Syfy: Imagine the ending yourself, because we cancel everything.The SciFi Channel had a bright future ahead of it when Battlestar Galactica concluded back in 2008. It had just done an HBO-quality show in the 13-26 episode format and was continuing with Caprica. Had the latter show gone at least three seasons, we might have gotten to see the Cylon War that kicked off everything. But there were signs that owner Comcast had lost its way already.

First came that hideous name change. “Syfy.” Everyone made fun of it. Some said it looked like “syphillis,” an STD people had not heard much about since the 1980s, and back then, mainly in high school sex ed classes or history classes when teachers told Gen Xrs lurid tales of how Al Capone, Hitler, and probably Stalin died. (Pretty sure Joe drank himself to death. He loved him the vodka.) The idea was that you really couldn’t trademark “SciFi.” We could see their point, but “Syfy” just looks stupid. Yet here we are in 2018.

Then Caprica was doomed from the start. Someone somewhere at NBC Universal (Comcast’s network division) decided that pro wrestling, specifically the WWE, was science fiction. So we were treated twice weekly to Smackdown and Raw, the latter of which ran on Friday nights in Galactica‘s old time slot. So while HBO lost Deadwood, wound down The Wire, and said goodbye to Sex in the City, it managed to find Game of Thrones, lining up Westworld to eventually replace it. But poor Caprica was doomed. Friday was the primo timeslot for a thoughtful, complex science fiction show, and Caprica got bounced around so much that the creators wound up rushing the ending and missing the whole Cylon uprising, which was the original point of the show.

It gets worse. Doctor Who disappeared. So the end of Matt Smith’s run and all of Peter Capaldi’s (along with Jodi Whittaker’s debut) wound up on BBC America with older episodes of Nu Who (and some choice Tom Baker arcs) going to Amazon. What did we get instead?

Sharknado
Imagine different. Because this isn’t going to get any better if you don’t.
(Source: Syfy)

SharknadoSharktopus. Some movie about giant CGI mosquitoes. Bascially Roger Corman flicks with CGI and no directors who will look back fondly on their internship. (George Lucas, Francis Ford Copolla, and Ron Howard all apprenticed on Corman’s cheap, cheesey movies. I seriously doubt Sharknado will yield the next Uwe Boll, never mind Steven Spielberg.)

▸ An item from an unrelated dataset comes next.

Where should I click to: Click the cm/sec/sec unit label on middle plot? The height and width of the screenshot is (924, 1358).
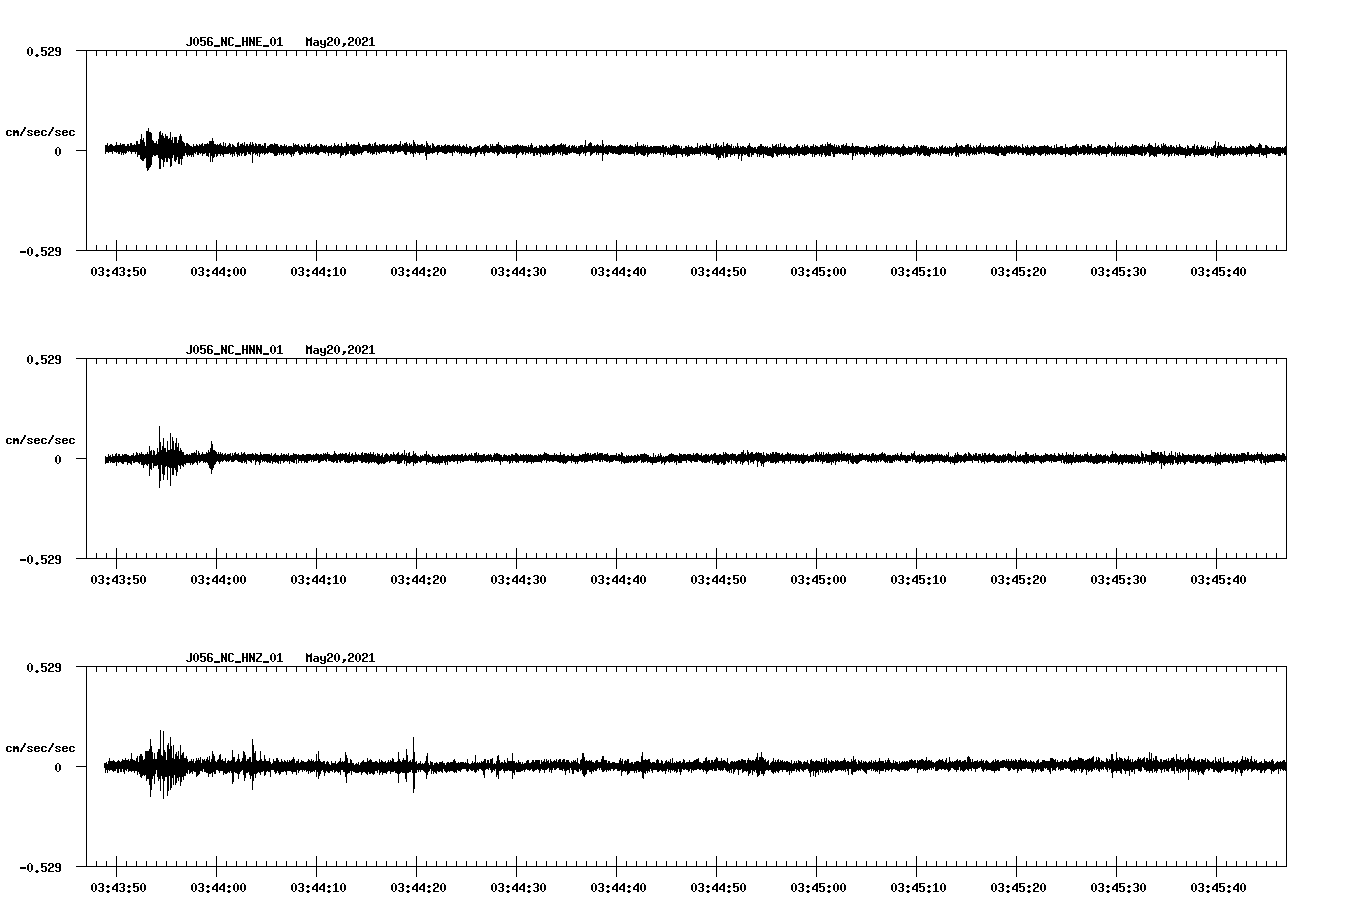(x=42, y=439)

And then it occurred to someone at NBC that they might possibly have been mishandling an asset created by Gene Roddenberry and Isaac Asimov in the 1990s to showcase science fiction. That was the whole purpose of SciFi (or Syfy). So out comes Defiance and Killjoys and Dark Matter. My hope was renewed when they also picked up James SA Corey’s series, The Expanse. Syfy was back and ready to compete with Amazon and Netflix. Right?

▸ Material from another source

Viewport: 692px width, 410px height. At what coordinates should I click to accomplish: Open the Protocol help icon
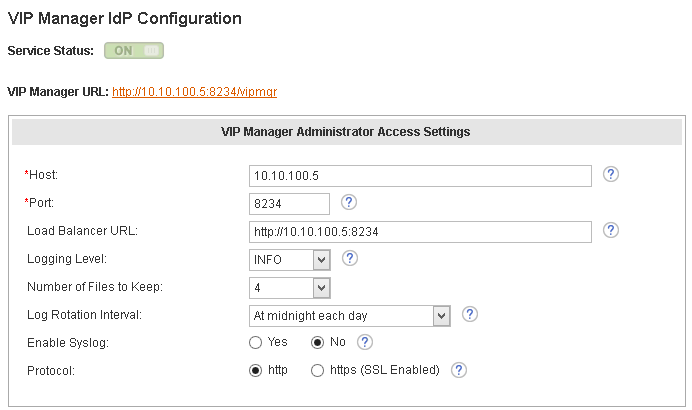(x=459, y=370)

Nope. Defiance? Gone. Ditto Dark Matter. And the cancellation of The Expanse caused an uproar the likes of which had not been seen since people found out how an elderly Luke Skywalker got his breakfast. Amazon managed to pick it up, but the damage was done. Now Netflix has gone out of its way to become the home of edgy science fiction, especially since Disney will soon yank its Marvel line-up for its own streaming service. Stranger ThingsAltered Carbon, and Lost in Space give Netflix a slate of dark, thoughtful, and most of all, bingeworthy programming that’s made the network’s bread and butter in other genres.

The Expanse on SyfyAnd there’s the rub. If it’s on Amazon or Netflix or HBO or Hulu, it can be binged. Even BBC America puts half its programs on demand via cable or Sling/DirecTV. Syfy cancelled The Expanse because viewers did not want to watch it “live,” the old fashioned way where you had to have your fanny in front of the TV at a set time on a set day. They did not get that most people want their TV on demand. And therein is the problem.

Disney is gathering content from its many networks, including ABC and its associated networks, to create a new streaming service set to debut in 2019. CBS already is moving away from broadcast television by putting the latest Star Trek on CBS All-Access. Fox already has on-demand options on cable/Sling/DirecTV, which has allowed me to watch The Orville alongside Star Trek: Discovery. NBC doesn’t get it. And it may be too late. Syfy has alienated too much of its core audience to recover, even if it pivots to streaming. The damage is done. Syfy may be no more in a few years.

Too bad. Or maybe not. I like paying for quality, and Syfy does not understand what I get from my Prime account or Netflix subscriptions.